Le Fils de Jean-Jacques
Un jour de novembre 1746, une sage-femme dépose à l'hospice des Enfants-trouvés du parvis Notre-Dame un nourrisson âgé de deux jours. Il est le fils d'un dénommé Jean-Jacques qui se pique d'écrire des opéras, des essais et qui fréquente les philosophes. Tandis que l'enfant, Baptiste, est envoyé en nourrice à la campagne, son père écrit le Discours sur les Sciences et les Arts. Ce qui lui vaudra le premier prix de l'Académie de Dijon et lui permet, lui le provincial, de conquérir la capitale.

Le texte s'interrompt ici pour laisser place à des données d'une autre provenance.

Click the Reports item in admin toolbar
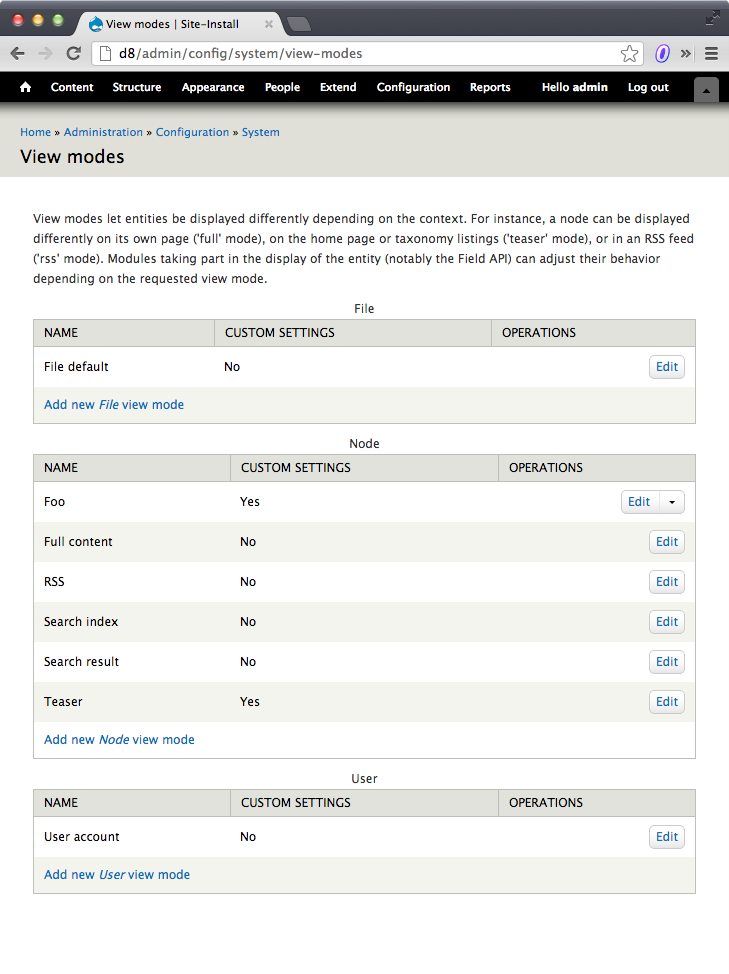The image size is (729, 974). pyautogui.click(x=490, y=88)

Malmené, passant de famille en famille, Baptiste finira toutefois par trouver un foyer, des parents adoptifs ainsi que des frères et sueurs qui seront sa famille. Il grandit dans cette France rurale, dure et simple, de Louis XV le Bien Aimé. L'abandon d'enfant, à cette époque, est pratique courante plus qu'affaire de circonstance. Et ledit Jean-Jacques abandonnera, successivement quatre bébés dont il n'a cure. Pourtant, Baptiste, son aîné, restera sa mauvaise conscience. Et, au soir de sa vie, il tentera, en vain, d'en retrouver la trace. C'est à un très brillant exercice que s'est livrée Isabelle Marsay, avec ce Fils de Jean-Jacques, donnant à voir le quotidien d'une époque paradoxale : Siècle des Lumières et ultimes heures de la féodalité, décor naturel d'une histoire (presque authentique) au moins aussi paradoxale un homme, sensible et intelligent, abandonne ses enfants en même temps qu'il écrit des traités d'éducation qui feront trace jusqu'à nos jours. Pour autant, c'est un vrai drame de facture classique (avec des personnages hauts en couleurs, de l'amour et de la haine, de la cupidité et de la générosité...) qu'Isabelle Marsay en romancière confirmée nous donne, là, confirmation de son talent.